ECE2023 Poster Presentations Thyroid (163 abstracts)
Nicolae Testemitanu State University of Medicine and Pharmacy, Endocrinology, Chisinau, Moldova
Hypothyroidism is one of the most common endocrine disorders. The long-time debatable question is whether patients with subclinical hypothyroidism (SH) should be treated with levothyroxine. Data are contradictory and treatment decision depends on several factors: TSH level, anti-TPO level, age, presence of symptoms etc. Hypothyroidism is associated with cardiovascular disease. Even a minor increase in C-reactive protein (CRP) is considered a cardiovascular risk, therefore evidence of beneficial effect of levothyroxine treatment on CRP could be an argument in favour of therapy.

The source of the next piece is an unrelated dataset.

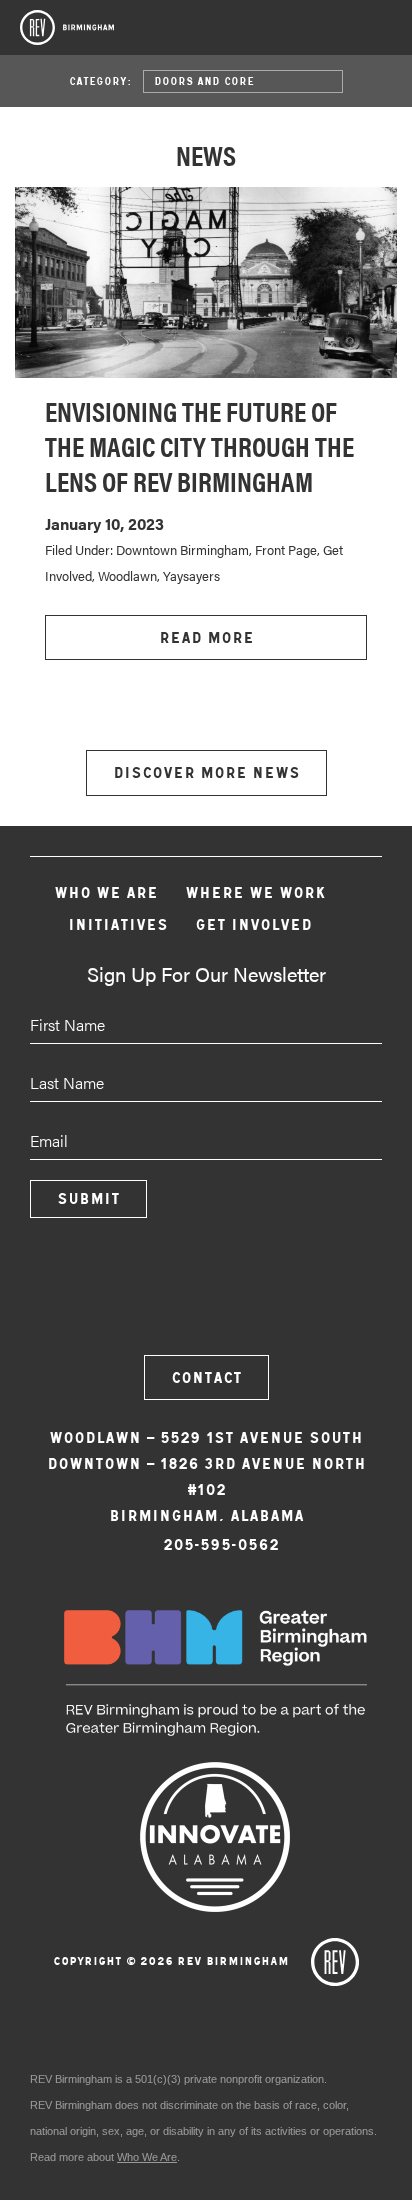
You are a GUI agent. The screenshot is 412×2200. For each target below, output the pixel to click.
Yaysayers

The aim of the study was to assess the level of high sensitivity CRP (hs-CRP) in patients with overt and subclinical hypothyroidism and to evaluate the (potential) effect of levothyroxine treatment on hs-CRP. Parametric data were tested by one way ANOVA and non-parametric data by Kruskal Wallis test. Effect of treatment was assessed by paired t-test or Wilcoxon signed Rank test. Analysis of frequencies was performed with the use of Pearson Chi-Square tests using Bonferroni-correction for multiple comparisons. P<0.05 was considered significant. 37 patients (17 with overt hypothyroidism, OH and 20 with SH) and 37 healthy controls were included in the study. TSH, fT4, total cholesterol (TC), HDL-C, LDL-C, creatinine, creatin kinase (CK) were determined in all participants. hs-CRP was measured at baseline visit, then after 2 and 4 months of levothyroxine therapy. hs-CRP was significantly increased in OH (P<0.001) and SH (P=0.001) at baseline as compared to controls. hs-CRP significantly decreased in SH (2.2±1.6 mg/l at baseline visit, 1.4±1.1 mg/l after 2 months of treatment, P=0.017) and tended to decrease in OH (2.3±1.6 mg/l at baseline visit, 1.6±1.1 mg/l after 4 months of treatment, P=0.067*). Mean hs-CRP in the control group was 0.9±0.4 mg/l. Only 17.6 % of patients with OH and 30 % of those with SH had a hs-CR P<1 mg/l at baseline visit, as compared to control group, where 71.1 % of persons were at low cardiovascular risk. After 4 months of treatment 41.2 % and 40 % of patients with OH and SH respectively decreased their hs-CR P<1 mg/l. Levothyroxine treatment did not change the rest of biochemical biomarkers in patients with SH. Body mass index (BMI) was highest (29.1±3.7 kg/m2) in the subgroup of patients with hs-CR P> 3 mg/l and lowest (23.8±4 kg/m2) in the subgroup of patients with hs-CR P<1 mg/l (P=0.03), which highlights the role of body weight in inflammation.